#### [YOUR INSTRUCTIONS]
Find the line with "This screenshot has height=600, width=800." in the records below. Output exactly from there until after the line with "This screenshot has height=458, width=636.", without pictures.
....
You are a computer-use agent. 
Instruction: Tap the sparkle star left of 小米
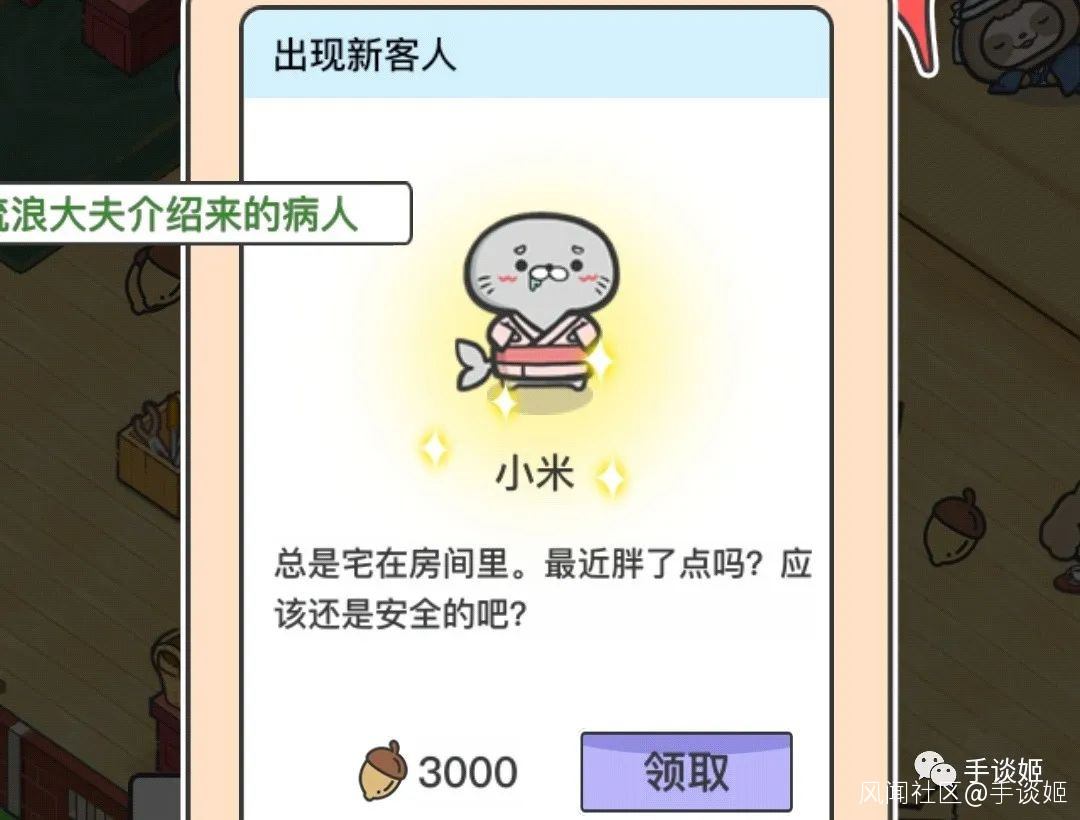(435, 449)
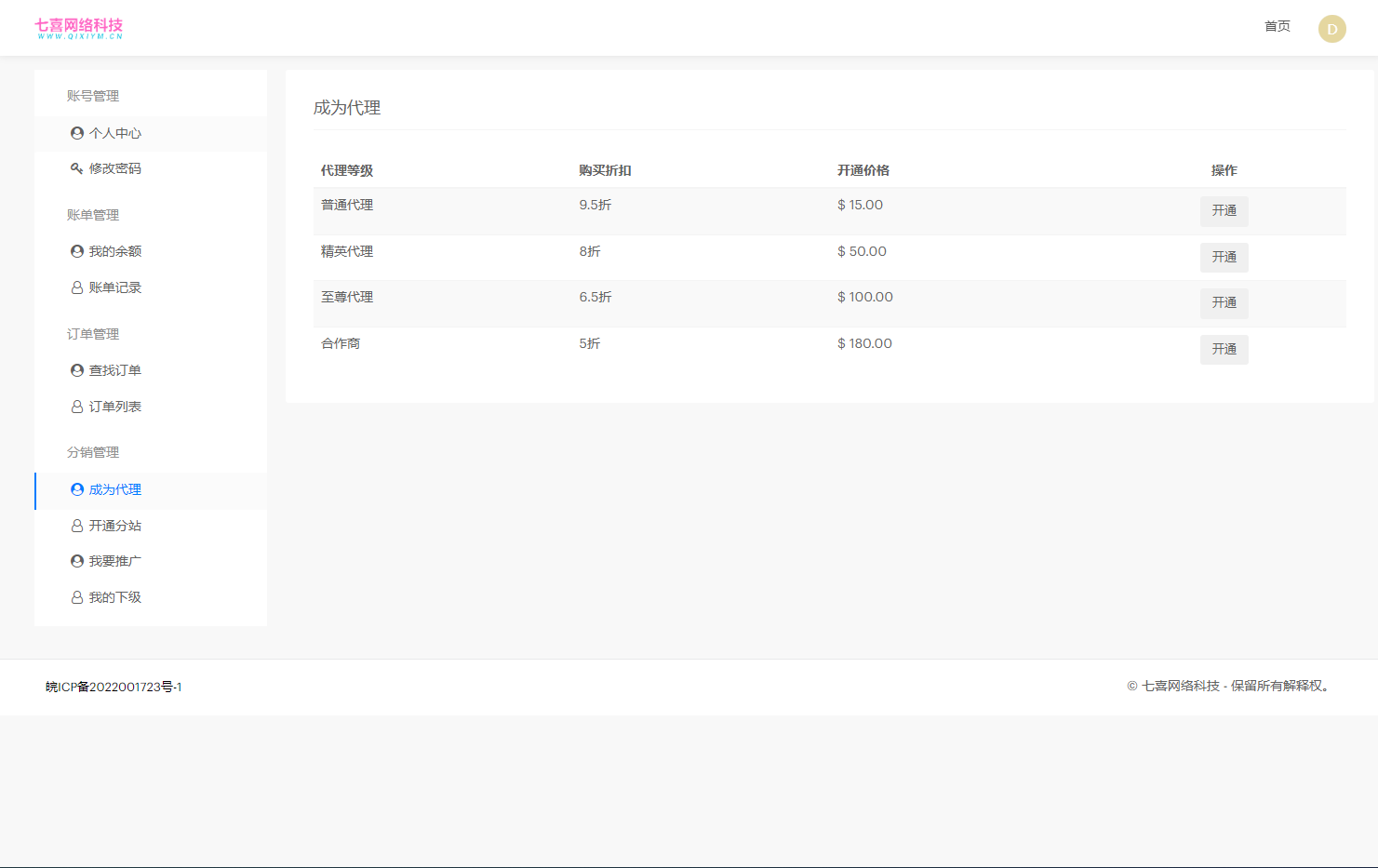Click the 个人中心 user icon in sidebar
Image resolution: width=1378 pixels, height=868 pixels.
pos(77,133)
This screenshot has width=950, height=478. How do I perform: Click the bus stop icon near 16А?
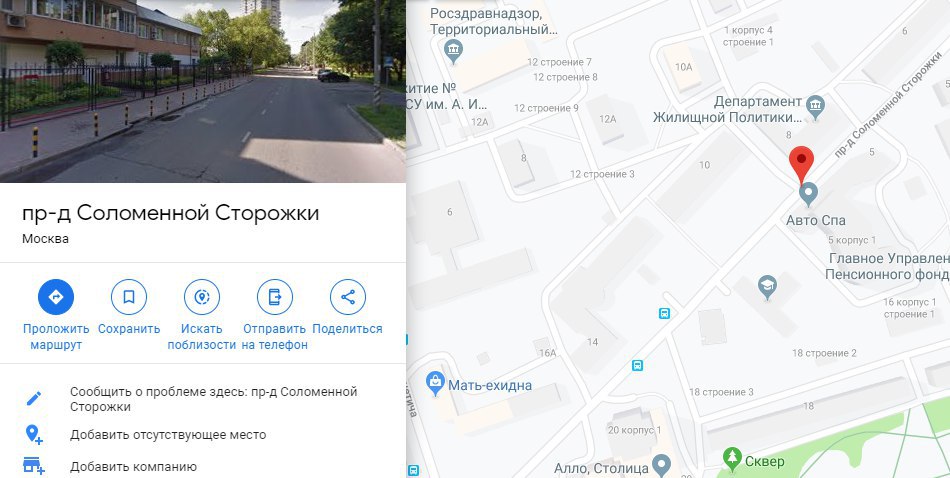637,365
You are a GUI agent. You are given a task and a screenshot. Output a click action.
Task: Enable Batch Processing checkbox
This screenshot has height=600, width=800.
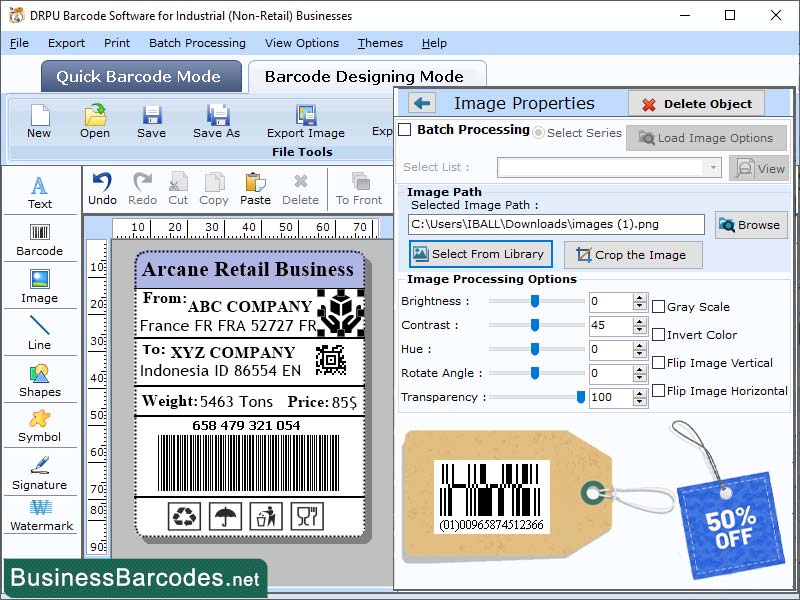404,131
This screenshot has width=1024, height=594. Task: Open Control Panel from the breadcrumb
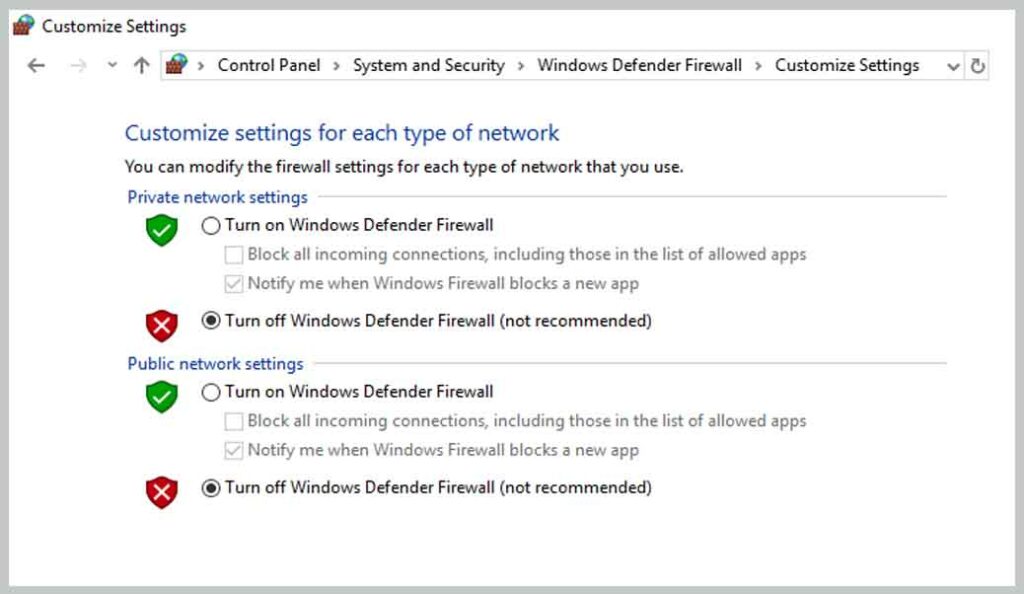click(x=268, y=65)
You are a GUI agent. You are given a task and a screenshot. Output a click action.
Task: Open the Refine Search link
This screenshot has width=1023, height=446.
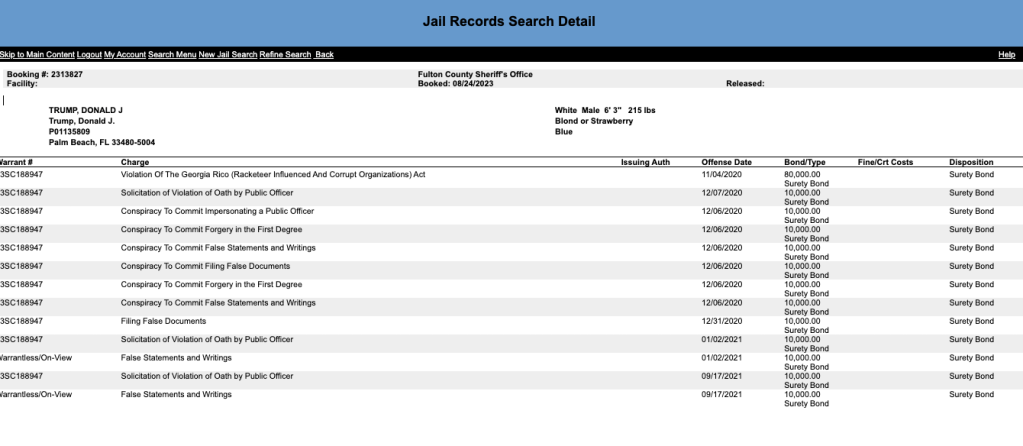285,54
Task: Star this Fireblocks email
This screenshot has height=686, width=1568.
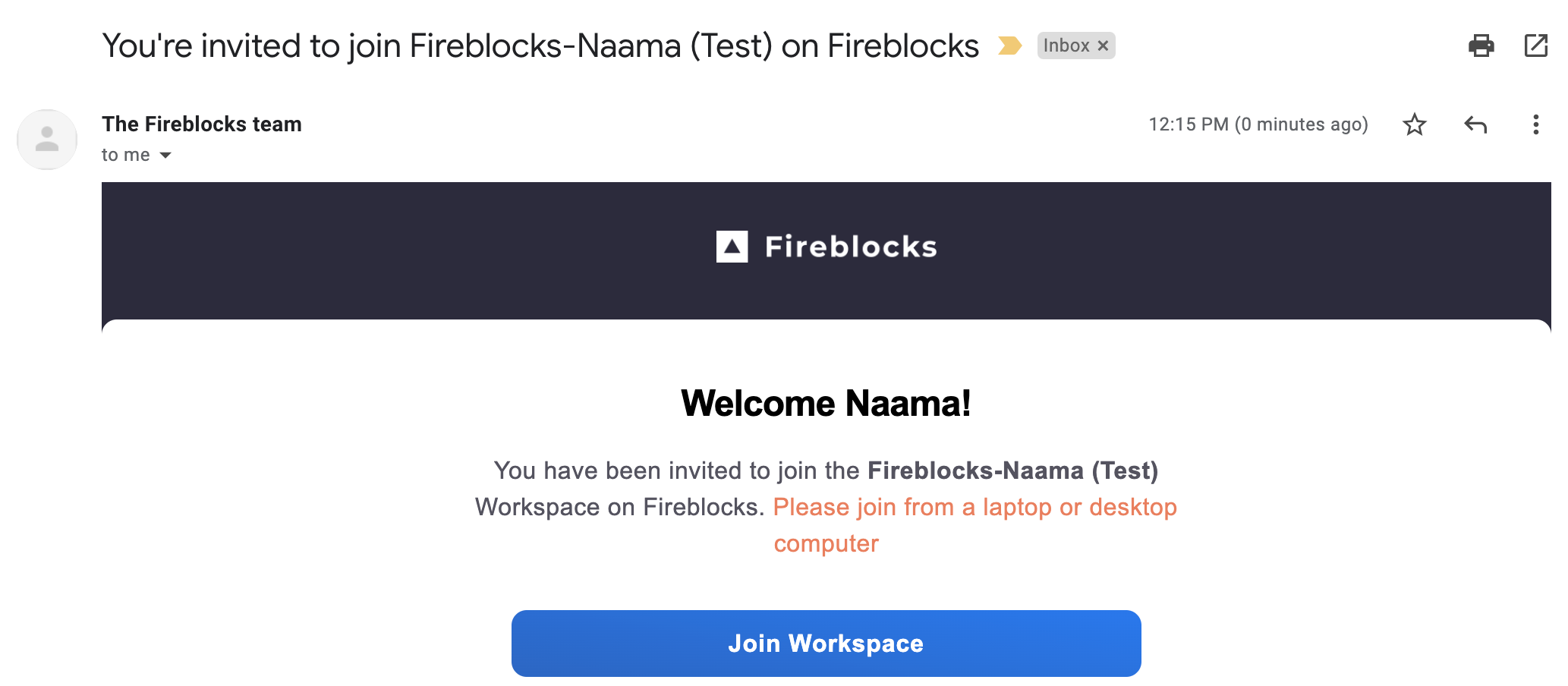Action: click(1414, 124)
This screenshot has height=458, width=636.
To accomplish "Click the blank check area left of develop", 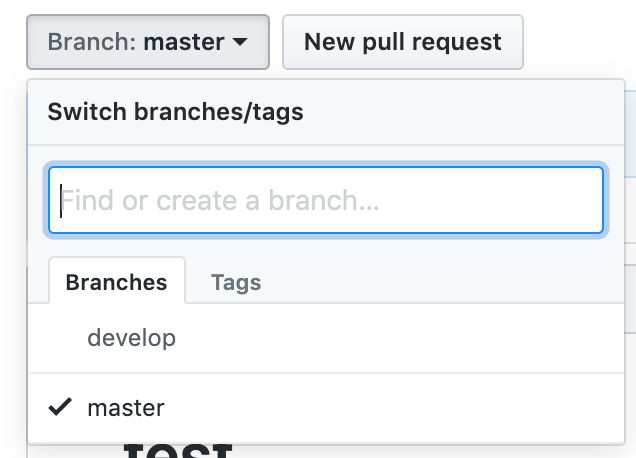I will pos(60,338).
....
#### [EXERCISE SOLUTION]
This screenshot has height=600, width=800.
404,131
This screenshot has width=1024, height=594. Task: Open Control Panel from the breadcrumb
click(x=268, y=65)
You are a GUI agent. You are given a task and a screenshot. Output a click action.
Task: Open the Refine Search link
This screenshot has width=1023, height=446.
285,54
Task: Star this Fireblocks email
This screenshot has height=686, width=1568.
Action: click(1414, 124)
This screenshot has height=458, width=636.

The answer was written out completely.